### ISTRUZIONI E REQUISITI
Riporta tali e quali le righe che vanno da quella che contiene "How do I perform: Click" fino a quella che contiene "click(x=482, y=109)", comprese entrambe.

### SEZIONE DATI
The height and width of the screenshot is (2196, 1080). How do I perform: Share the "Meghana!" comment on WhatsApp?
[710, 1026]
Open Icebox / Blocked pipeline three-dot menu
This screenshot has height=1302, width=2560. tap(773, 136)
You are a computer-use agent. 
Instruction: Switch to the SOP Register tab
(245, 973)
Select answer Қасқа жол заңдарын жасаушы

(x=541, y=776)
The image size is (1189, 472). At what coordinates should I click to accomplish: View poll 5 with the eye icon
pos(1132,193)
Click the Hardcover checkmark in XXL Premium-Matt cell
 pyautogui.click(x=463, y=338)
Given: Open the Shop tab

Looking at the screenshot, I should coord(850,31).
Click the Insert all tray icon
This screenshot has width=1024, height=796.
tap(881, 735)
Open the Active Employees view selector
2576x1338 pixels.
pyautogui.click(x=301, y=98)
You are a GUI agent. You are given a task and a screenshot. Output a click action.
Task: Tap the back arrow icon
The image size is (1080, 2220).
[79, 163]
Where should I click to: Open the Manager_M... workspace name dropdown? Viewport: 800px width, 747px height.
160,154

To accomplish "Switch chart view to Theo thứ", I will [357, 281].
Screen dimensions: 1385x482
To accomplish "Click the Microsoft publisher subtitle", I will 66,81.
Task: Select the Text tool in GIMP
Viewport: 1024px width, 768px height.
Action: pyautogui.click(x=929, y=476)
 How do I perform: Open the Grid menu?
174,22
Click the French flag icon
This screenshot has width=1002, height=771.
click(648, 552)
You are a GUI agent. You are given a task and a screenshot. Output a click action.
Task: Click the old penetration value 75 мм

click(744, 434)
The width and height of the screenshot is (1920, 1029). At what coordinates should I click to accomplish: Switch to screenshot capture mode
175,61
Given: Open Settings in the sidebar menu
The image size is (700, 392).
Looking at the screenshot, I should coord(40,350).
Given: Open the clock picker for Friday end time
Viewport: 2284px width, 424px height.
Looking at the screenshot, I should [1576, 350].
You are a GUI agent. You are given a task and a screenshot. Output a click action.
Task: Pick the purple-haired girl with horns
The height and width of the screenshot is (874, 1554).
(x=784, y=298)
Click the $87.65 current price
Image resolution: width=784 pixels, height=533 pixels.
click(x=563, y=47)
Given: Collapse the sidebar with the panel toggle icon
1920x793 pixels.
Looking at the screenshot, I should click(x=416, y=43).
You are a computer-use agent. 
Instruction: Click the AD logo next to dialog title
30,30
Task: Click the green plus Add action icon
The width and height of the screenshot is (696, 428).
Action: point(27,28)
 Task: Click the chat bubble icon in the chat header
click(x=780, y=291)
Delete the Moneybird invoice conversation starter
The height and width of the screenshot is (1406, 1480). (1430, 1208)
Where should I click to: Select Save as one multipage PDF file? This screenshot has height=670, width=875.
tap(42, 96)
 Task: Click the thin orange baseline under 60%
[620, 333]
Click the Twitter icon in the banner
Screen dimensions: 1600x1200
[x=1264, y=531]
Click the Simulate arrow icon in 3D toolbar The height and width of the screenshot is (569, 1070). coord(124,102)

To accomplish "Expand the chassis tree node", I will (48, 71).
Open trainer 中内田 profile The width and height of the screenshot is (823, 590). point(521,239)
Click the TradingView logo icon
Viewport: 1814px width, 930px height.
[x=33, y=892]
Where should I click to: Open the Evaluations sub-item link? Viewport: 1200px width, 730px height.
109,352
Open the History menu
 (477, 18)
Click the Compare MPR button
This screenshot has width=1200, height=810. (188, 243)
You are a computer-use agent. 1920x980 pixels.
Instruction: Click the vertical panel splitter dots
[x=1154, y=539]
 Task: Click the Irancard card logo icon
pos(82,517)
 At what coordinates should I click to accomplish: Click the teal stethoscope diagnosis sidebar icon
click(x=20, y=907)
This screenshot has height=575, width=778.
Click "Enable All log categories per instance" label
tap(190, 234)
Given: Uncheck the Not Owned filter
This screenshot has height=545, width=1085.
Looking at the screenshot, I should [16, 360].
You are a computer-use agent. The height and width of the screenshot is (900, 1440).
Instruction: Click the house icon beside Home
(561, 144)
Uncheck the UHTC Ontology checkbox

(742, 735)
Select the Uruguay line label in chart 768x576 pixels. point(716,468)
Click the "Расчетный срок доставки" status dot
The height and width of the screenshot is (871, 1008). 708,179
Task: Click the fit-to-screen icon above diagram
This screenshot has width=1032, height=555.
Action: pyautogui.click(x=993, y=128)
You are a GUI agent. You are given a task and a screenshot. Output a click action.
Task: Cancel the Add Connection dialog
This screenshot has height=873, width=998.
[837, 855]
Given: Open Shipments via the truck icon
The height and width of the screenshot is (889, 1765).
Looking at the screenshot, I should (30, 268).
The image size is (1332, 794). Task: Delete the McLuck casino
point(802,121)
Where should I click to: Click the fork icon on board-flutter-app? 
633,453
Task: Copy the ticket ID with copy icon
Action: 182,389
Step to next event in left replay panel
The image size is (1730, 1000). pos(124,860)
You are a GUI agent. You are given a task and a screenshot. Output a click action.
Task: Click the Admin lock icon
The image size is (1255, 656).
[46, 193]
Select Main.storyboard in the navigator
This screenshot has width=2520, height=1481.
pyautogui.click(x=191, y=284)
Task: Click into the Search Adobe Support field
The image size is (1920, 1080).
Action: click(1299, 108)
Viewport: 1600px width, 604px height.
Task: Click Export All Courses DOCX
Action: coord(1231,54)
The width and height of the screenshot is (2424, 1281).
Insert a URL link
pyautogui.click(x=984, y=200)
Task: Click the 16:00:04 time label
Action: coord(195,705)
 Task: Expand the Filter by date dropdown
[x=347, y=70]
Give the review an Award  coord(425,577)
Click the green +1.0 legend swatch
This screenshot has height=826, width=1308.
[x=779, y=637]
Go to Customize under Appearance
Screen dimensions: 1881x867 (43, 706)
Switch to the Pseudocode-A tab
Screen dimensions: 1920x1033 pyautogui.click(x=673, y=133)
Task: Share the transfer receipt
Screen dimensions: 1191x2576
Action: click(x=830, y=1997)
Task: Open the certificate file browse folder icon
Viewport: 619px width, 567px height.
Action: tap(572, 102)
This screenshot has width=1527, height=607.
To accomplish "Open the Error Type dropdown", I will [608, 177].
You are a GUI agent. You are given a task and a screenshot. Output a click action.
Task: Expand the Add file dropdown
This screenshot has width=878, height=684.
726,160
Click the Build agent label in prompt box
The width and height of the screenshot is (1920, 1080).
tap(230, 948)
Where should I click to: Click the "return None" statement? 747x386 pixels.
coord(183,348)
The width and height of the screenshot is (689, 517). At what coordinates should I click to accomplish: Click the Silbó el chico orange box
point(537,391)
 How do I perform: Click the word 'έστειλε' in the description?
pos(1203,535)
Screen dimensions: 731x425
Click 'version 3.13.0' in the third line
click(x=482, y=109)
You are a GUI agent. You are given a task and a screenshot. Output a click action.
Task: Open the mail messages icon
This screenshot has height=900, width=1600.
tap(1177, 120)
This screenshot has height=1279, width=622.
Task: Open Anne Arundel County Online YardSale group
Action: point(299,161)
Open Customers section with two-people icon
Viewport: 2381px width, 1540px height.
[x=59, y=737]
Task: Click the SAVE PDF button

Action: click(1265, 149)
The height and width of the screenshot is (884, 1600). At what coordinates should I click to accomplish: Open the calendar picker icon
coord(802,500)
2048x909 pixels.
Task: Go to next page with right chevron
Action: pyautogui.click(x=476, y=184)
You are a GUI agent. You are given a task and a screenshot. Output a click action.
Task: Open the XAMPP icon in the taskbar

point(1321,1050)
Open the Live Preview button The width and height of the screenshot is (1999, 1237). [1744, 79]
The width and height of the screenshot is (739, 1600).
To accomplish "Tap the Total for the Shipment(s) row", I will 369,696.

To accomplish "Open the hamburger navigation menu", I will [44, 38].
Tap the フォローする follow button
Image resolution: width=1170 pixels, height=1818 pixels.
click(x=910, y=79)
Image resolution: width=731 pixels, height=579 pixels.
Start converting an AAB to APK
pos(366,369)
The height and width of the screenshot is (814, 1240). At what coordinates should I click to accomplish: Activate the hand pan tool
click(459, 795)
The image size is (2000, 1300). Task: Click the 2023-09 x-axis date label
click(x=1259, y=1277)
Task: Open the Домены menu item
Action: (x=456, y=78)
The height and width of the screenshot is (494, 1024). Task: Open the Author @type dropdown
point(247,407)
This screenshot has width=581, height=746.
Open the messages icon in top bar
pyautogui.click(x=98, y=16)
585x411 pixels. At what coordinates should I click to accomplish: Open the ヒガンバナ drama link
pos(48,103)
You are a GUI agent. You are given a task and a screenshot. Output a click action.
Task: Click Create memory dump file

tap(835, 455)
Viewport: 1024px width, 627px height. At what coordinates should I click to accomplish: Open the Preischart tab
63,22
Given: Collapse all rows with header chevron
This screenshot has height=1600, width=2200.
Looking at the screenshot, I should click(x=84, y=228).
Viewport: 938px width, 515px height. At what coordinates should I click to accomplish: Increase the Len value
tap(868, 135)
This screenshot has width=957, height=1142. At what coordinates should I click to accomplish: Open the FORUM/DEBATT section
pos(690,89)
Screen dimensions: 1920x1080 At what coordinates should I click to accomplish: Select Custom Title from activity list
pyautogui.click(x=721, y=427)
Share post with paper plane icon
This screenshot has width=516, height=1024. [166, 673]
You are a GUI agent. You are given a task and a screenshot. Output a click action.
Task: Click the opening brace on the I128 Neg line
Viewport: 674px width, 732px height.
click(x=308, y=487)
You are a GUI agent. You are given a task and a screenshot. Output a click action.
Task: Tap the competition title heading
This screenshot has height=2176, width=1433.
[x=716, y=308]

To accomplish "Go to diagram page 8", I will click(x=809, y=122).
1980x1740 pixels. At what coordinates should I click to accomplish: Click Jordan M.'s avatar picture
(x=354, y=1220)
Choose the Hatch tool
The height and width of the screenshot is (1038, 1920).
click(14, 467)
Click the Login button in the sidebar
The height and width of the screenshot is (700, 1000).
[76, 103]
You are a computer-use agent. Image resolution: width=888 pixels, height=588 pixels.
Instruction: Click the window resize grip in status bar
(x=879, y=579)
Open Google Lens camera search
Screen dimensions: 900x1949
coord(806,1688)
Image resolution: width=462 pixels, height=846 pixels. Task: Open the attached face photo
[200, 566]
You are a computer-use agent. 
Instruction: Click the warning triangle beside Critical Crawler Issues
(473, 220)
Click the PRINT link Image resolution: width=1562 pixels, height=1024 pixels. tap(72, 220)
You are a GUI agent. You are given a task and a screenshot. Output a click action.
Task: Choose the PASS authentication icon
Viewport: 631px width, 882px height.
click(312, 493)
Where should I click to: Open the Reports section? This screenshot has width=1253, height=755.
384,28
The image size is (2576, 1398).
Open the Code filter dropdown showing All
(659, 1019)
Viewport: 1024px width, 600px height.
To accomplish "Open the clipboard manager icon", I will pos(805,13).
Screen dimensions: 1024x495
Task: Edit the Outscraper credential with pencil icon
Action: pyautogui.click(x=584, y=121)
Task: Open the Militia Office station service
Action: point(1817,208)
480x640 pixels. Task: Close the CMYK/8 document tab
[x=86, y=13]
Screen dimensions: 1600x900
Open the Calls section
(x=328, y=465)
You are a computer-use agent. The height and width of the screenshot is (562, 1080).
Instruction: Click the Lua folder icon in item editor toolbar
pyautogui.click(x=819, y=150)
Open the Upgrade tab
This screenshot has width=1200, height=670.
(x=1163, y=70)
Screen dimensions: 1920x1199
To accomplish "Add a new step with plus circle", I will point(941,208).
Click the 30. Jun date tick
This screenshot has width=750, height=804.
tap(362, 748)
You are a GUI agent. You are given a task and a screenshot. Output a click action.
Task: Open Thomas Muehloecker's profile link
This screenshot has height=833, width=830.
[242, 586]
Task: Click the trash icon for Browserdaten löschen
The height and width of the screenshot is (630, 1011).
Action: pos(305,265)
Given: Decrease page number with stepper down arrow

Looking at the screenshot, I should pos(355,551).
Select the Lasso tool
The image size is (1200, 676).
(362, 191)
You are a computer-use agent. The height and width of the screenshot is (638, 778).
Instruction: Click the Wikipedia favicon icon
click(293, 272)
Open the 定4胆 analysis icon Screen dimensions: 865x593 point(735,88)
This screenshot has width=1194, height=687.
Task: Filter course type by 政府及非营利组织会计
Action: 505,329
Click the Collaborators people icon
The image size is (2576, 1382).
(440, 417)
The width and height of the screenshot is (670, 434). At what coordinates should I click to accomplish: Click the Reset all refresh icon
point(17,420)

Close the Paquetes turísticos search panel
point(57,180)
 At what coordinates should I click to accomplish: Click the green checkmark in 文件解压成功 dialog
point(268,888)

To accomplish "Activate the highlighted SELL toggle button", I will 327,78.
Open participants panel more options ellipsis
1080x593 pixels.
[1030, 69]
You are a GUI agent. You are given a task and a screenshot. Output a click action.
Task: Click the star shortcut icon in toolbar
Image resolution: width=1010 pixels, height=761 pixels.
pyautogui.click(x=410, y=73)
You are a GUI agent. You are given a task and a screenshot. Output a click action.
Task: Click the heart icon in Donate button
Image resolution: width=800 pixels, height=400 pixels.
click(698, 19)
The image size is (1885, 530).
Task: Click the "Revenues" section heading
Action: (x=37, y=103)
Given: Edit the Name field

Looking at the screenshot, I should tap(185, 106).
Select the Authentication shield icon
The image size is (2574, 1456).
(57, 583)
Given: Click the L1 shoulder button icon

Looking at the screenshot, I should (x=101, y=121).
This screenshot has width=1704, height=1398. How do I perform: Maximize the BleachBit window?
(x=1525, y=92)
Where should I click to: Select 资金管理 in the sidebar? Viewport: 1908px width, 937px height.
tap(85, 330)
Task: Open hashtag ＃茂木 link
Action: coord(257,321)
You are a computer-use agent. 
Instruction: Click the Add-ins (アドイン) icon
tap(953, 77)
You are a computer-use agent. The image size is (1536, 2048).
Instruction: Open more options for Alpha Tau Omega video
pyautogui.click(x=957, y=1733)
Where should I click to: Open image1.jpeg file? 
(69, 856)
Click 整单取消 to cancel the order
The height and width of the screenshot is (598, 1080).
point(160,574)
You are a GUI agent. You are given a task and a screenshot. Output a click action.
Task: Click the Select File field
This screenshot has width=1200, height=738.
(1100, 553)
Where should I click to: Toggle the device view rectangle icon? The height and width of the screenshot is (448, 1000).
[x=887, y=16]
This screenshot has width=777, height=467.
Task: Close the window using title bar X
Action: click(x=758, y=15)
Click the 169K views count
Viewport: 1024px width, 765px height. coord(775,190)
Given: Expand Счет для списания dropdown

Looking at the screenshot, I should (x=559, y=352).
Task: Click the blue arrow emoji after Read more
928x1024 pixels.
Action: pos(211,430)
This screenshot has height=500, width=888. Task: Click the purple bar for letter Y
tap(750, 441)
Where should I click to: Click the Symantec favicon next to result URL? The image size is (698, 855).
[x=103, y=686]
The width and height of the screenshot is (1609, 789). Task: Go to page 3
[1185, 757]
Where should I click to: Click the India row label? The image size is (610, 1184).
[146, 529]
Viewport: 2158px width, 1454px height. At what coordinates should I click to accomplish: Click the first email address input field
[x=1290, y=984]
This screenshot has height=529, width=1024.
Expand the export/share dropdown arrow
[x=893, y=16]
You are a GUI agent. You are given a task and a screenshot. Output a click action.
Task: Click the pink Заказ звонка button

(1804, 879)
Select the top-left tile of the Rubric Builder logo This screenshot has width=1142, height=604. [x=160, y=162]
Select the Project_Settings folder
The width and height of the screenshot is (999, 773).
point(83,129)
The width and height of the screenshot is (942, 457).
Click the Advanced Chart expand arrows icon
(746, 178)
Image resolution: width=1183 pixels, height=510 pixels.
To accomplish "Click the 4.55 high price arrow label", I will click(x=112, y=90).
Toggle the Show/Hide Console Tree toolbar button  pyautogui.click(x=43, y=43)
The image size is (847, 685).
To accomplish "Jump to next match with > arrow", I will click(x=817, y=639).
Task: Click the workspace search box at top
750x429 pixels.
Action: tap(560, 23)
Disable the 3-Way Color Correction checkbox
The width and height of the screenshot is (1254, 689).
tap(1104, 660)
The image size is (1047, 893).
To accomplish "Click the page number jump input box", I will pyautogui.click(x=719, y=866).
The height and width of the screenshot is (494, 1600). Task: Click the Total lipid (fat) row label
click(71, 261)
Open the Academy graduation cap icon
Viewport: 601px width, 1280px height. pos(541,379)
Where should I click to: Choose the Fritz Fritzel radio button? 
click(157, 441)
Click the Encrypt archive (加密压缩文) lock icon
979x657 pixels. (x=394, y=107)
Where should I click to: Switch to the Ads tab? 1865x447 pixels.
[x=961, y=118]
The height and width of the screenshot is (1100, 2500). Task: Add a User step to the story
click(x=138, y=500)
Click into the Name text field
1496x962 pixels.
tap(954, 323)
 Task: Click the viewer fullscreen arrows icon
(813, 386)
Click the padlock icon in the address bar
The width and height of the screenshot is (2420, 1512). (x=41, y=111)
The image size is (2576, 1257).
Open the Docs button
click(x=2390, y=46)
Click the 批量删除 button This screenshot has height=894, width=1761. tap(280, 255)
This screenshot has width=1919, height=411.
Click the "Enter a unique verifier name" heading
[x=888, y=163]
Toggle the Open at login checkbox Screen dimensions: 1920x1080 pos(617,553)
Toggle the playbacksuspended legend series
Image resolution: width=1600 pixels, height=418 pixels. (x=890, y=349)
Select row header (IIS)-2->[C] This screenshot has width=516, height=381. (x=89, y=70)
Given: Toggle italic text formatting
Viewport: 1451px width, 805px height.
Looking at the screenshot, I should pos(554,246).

### RISPOSTA
 How do I perform: Click the word 'έστειλε' in the description?
pos(1203,535)
Screen dimensions: 731x425
Click 'version 3.13.0' in the third line
click(x=482, y=109)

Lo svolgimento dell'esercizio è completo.